Short task ▸ Rewrite only the part of the listing from the line containing "You are a computer-use agent. The width" down to and including the line containing "[x=88, y=46]". Keep every line, and shift each coordinate in the answers by -89.

Extracted records ▸

• • •

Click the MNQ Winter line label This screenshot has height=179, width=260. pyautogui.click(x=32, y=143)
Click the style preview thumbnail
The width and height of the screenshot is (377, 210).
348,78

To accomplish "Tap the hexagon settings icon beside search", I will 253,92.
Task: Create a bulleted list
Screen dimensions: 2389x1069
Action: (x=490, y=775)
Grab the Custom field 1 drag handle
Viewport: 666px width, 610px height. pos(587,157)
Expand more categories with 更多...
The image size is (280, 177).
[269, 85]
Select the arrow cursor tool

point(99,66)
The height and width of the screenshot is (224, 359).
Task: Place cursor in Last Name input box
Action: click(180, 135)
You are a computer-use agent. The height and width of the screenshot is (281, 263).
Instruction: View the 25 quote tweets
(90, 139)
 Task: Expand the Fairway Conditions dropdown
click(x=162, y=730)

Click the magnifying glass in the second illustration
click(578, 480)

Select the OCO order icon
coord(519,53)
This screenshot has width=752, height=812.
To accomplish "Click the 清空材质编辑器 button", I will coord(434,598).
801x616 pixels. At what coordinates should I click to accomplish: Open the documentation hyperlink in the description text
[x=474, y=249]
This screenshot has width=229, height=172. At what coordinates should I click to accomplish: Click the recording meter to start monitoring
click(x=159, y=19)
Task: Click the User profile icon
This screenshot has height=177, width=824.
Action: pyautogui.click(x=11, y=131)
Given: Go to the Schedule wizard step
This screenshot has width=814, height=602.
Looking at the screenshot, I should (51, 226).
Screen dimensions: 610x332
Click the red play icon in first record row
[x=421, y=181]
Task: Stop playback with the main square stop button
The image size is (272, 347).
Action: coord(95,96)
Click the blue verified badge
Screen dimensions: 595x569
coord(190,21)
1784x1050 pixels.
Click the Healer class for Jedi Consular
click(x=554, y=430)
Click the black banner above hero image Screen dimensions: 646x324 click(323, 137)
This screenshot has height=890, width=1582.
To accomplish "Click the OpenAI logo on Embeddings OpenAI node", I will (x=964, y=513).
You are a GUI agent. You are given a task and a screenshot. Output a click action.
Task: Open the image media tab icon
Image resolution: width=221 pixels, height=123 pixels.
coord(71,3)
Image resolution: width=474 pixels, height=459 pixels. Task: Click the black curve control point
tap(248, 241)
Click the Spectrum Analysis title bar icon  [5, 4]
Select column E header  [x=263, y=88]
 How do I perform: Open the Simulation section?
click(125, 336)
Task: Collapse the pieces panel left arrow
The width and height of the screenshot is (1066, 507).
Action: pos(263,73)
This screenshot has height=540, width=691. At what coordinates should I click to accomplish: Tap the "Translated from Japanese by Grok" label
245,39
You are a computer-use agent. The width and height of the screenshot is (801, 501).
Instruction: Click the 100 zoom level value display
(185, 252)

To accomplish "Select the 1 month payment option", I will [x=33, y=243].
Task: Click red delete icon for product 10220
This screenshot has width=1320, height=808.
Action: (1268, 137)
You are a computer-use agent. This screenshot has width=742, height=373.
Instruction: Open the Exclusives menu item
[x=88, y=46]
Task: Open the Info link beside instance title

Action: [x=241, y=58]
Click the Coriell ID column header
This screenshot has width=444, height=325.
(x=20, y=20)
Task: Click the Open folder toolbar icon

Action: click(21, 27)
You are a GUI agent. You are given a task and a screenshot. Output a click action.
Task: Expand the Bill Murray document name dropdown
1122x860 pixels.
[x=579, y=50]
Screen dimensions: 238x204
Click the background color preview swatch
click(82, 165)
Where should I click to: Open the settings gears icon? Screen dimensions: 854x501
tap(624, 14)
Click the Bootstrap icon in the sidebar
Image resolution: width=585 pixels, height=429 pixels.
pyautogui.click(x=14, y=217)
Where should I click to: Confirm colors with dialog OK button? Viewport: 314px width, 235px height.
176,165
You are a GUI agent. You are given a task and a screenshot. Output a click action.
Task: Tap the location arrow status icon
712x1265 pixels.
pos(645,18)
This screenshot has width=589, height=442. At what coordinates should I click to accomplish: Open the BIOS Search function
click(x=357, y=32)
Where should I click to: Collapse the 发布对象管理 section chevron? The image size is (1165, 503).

• • •

Full answer ▸
You are a computer-use agent. The width and height of the screenshot is (801, 501).
Instruction: Click the 100 zoom level value display
(96, 163)

To accomplish "Select the 1 month payment option", I will [x=-56, y=154].
Task: Click red delete icon for product 10220
This screenshot has width=1320, height=808.
Action: (1179, 48)
You are a computer-use agent. This screenshot has width=742, height=373.
Instruction: Open the Exclusives menu item
[x=-1, y=-43]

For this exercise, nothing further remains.